Mismatch in pre-processed wikitext-103 corpus and using pre-trained tokenizer for TransfoXLLMHeadModel

Akhila-Yerukola commented 5 years ago

In examples/run_transfo_xl.py, the pre-processed wikitext-103 corpus is loaded using:

corpus = TransfoXLCorpus.from_pretrained(args.model_name) ` Example of pre-processed batch converted to tokens:

['', '=', 'Homarus', 'gammarus', '=', '', '', 'Homarus', 'gammarus', ',', 'known', 'as', 'the', 'European', 'lobster', 'or', 'common', 'lobster', ',', 'is', 'a', 'species', 'of', 'clawed', 'lobster', 'from', 'the', 'eastern', 'Atlantic', 'Ocean', ',', 'Mediterranean', 'Sea', 'and', 'parts', 'of', 'the', 'Black', 'Sea', '.', 'It', 'is', 'closely', 'related', 'to', 'the', 'American', 'lobster', ',', 'H.', 'americanus', '.', 'It', 'may', 'grow', 'to', 'a', 'length', 'of', '60']

Evaluating the TransfoXLLMHeadModel model on this corpus gives a ppl of ~18.

However when I use the pre-trained TransfoXLTokenizer for wikitext-103 using: tokenizer = TransfoXLTokenizer.from_pretrained('transfo-xl-wt103'), there is a mismatch in the tokenizations.

Example of using pre-trained tokenizer to tokenize wikitext-103:

['', '=', 'Homarus', 'gammarus', '=', '', '', 'Homarus', 'gammarus', ',', 'known', 'as', 'the', 'European', 'lobster', 'or', 'common', 'lobster', ',', 'is', 'a', 'species', 'of', 'clawed', 'lobster', 'from', 'the', 'eastern', 'Atlantic', 'Ocean', ',', 'Mediterranean', 'Sea', 'and', 'parts', 'of', 'the', 'Black', 'Sea', '.', 'It', 'is', 'closely', 'related', 'to', 'the', 'American', 'lobster', ',', 'H', '.', 'americanus', '.', 'It', 'may', 'grow', 'to', 'a', 'length', 'of']

Here, H. is being split, whereas the pre-processed version has it as a single token.

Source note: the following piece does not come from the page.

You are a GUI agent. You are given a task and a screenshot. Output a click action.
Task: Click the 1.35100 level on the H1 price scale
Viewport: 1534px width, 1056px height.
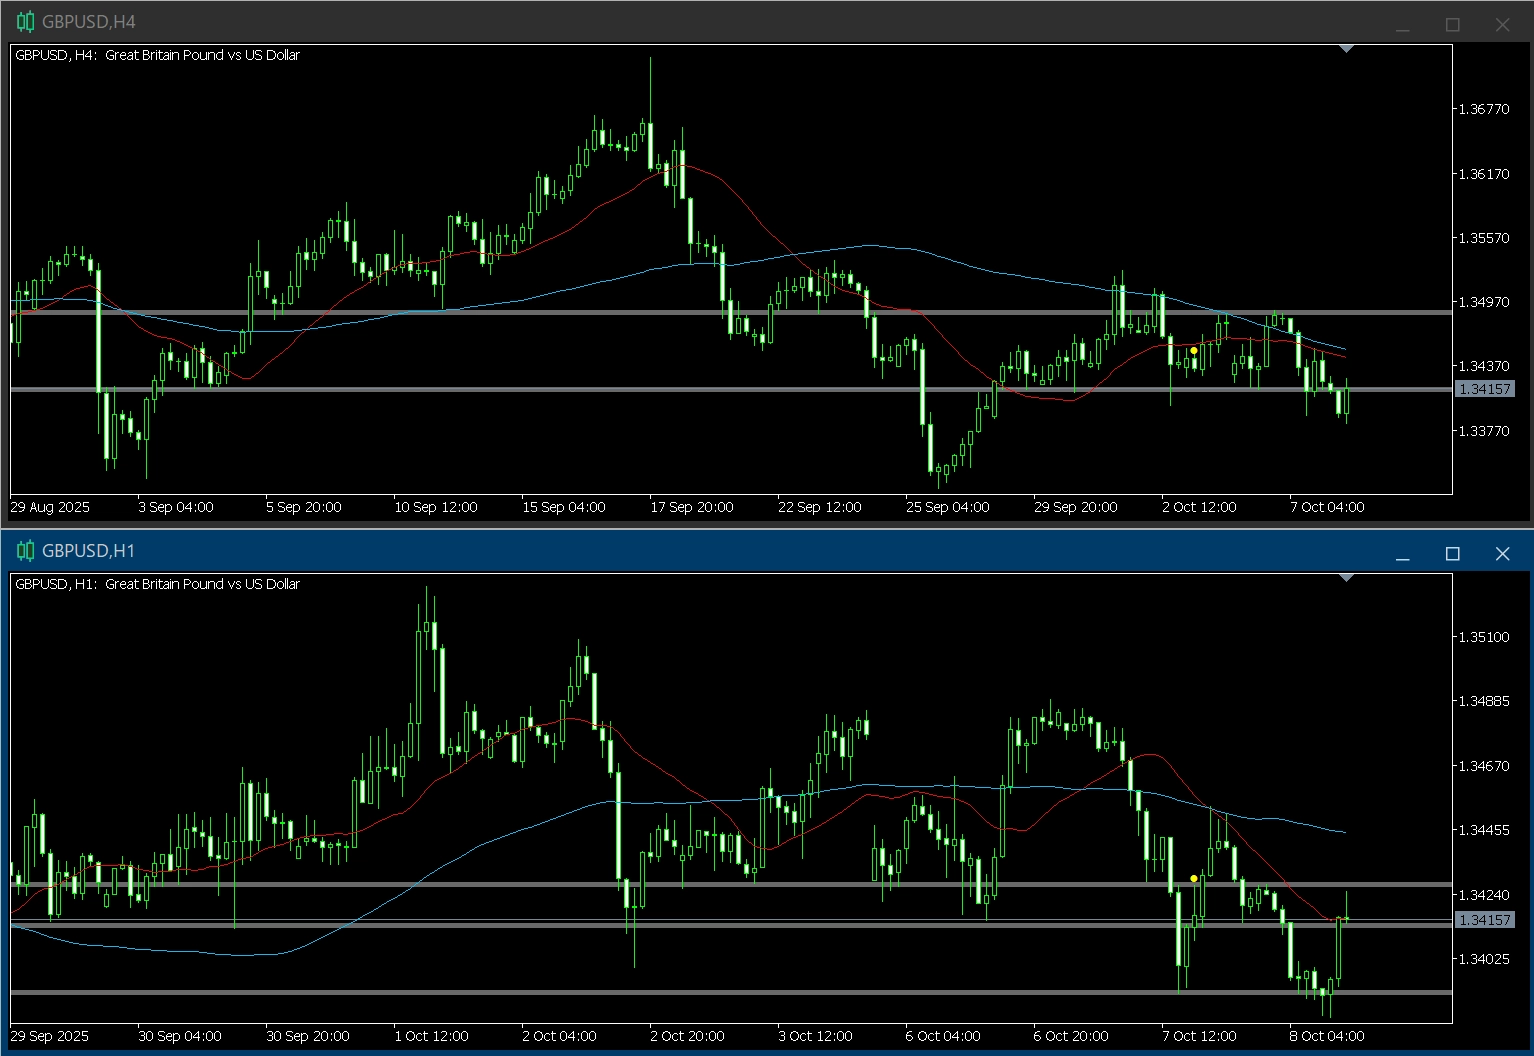coord(1484,637)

Evaluating the TransfoXLLMHeadModel model on this version of the corpus gives a ppl of ~29.

Could you please help me understand why there is a mismatch?

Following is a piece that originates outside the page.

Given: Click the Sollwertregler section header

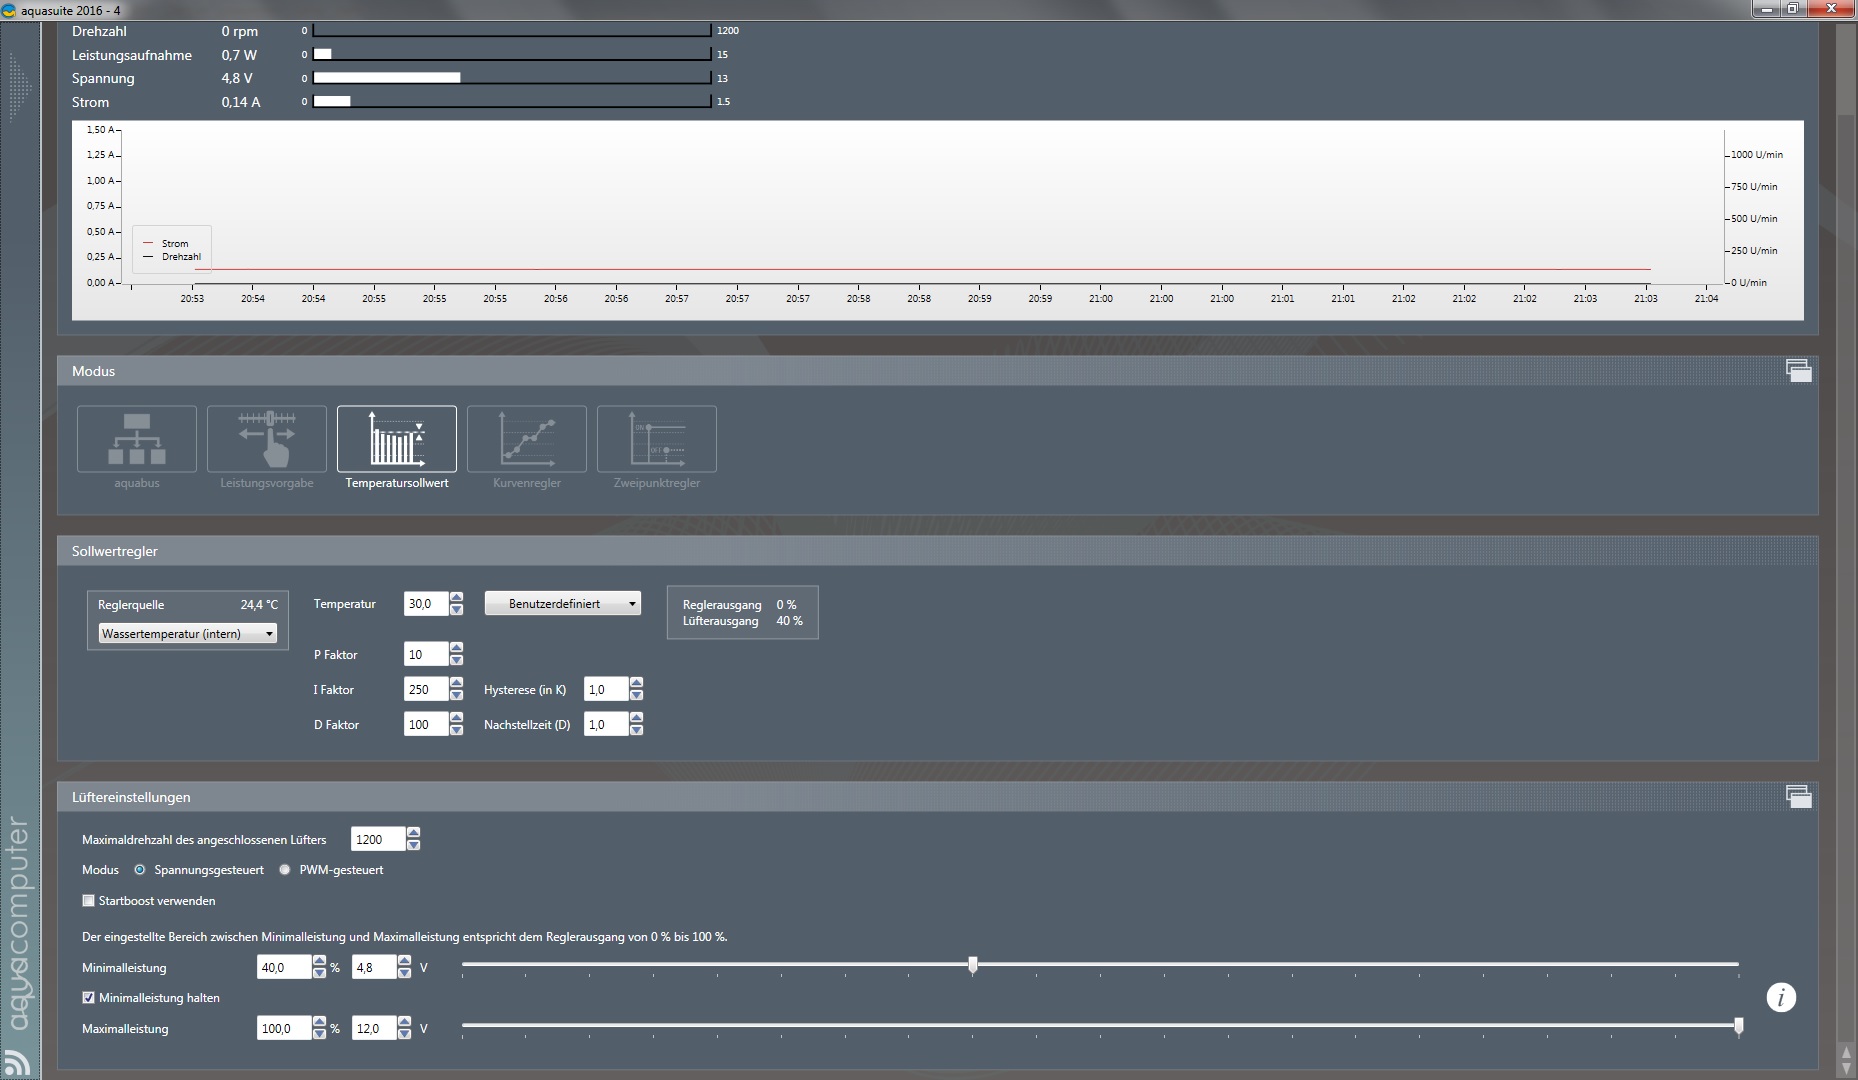Looking at the screenshot, I should (115, 551).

thomwolf commented 5 years ago

You are right, thanks for catching this.

This behavior is inherited from the BERT Tokenizer but the TransformerXL Tokenizer should behave differently (this line which split on punctuation is not present in the original tokenizer of Transformer XL here).

I'll check there no other differences, add a test on this and fix this in the next release.

SeunghyunSEO commented 2 years ago

@thomwolf Hello thomwolf, first of all very ty for your library. I'm reproducing transformer-xl benchmark performance using hugginface Tokenizer, but I think there is still mismatch. I just want to ask you if its solved. i would very much appreciated if you reply this :)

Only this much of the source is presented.